An exact, line-by-line copy is needed, beginning at the line with "Given: Click the Alpha" and ending at the last line of the listing below.

● ● ●

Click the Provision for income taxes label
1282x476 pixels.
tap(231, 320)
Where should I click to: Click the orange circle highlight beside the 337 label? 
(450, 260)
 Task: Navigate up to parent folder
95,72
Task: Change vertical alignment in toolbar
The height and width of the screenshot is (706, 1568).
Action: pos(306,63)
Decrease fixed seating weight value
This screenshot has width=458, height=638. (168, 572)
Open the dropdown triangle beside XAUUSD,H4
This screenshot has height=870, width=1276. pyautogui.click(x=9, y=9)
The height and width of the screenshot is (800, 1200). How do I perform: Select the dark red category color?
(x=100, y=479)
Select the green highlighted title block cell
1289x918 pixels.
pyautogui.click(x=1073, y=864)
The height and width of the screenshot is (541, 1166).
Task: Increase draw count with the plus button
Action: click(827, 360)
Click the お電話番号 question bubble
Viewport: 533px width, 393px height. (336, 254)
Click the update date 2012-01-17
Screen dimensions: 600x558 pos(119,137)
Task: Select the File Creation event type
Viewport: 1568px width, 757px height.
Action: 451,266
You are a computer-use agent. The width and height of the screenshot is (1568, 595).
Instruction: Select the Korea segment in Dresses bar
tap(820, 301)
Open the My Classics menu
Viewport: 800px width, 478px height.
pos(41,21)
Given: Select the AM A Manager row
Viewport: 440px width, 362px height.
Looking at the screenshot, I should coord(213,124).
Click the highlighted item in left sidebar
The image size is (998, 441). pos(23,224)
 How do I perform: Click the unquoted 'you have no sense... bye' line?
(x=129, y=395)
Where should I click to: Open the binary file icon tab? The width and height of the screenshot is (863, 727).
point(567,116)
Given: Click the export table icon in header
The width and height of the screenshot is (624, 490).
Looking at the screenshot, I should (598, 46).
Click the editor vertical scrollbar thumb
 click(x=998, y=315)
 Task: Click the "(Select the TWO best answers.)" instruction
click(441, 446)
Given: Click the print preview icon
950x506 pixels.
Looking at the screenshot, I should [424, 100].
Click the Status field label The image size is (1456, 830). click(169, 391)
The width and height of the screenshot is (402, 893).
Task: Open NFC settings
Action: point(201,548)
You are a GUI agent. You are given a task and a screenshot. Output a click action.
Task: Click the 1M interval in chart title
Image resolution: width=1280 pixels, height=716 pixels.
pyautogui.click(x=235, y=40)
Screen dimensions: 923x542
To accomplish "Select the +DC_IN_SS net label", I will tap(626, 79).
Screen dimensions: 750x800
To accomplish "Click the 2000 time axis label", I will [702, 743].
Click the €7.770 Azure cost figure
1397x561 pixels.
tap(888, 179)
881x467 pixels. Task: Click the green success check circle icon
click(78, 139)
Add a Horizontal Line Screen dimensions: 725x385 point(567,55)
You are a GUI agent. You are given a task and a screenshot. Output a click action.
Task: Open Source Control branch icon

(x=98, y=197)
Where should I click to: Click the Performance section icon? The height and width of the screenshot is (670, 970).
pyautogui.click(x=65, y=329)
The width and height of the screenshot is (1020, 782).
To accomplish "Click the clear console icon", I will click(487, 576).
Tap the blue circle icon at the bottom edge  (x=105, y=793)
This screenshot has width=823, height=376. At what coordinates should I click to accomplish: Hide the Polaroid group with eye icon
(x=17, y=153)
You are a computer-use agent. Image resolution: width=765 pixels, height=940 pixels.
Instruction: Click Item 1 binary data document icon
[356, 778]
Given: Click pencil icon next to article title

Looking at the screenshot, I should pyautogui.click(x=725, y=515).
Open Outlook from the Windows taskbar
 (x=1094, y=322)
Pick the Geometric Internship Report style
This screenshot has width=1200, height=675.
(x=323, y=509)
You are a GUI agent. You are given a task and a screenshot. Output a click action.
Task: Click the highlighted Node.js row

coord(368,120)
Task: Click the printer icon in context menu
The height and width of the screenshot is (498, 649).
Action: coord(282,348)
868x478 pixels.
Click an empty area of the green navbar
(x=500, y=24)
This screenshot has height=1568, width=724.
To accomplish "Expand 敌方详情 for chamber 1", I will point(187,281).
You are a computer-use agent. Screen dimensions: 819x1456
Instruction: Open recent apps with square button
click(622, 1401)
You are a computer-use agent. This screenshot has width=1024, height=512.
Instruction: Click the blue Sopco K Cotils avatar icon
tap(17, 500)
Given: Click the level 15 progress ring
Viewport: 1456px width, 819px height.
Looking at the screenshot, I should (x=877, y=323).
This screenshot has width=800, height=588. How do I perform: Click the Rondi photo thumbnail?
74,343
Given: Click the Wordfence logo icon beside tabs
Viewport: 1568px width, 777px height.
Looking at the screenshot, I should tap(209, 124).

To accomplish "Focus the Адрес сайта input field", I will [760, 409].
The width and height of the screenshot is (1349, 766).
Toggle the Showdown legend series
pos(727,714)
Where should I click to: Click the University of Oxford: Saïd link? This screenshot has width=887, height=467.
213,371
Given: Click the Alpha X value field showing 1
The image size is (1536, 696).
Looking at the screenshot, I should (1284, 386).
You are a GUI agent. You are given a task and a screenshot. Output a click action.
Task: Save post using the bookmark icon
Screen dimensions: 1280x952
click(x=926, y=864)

● ● ●

Response below —
Given: Click the Alpha X value field showing 1
The image size is (1536, 696).
Looking at the screenshot, I should (1284, 386).
You are a GUI agent. You are given a task and a screenshot. Output a click action.
Task: Save post using the bookmark icon
Screen dimensions: 1280x952
click(x=926, y=864)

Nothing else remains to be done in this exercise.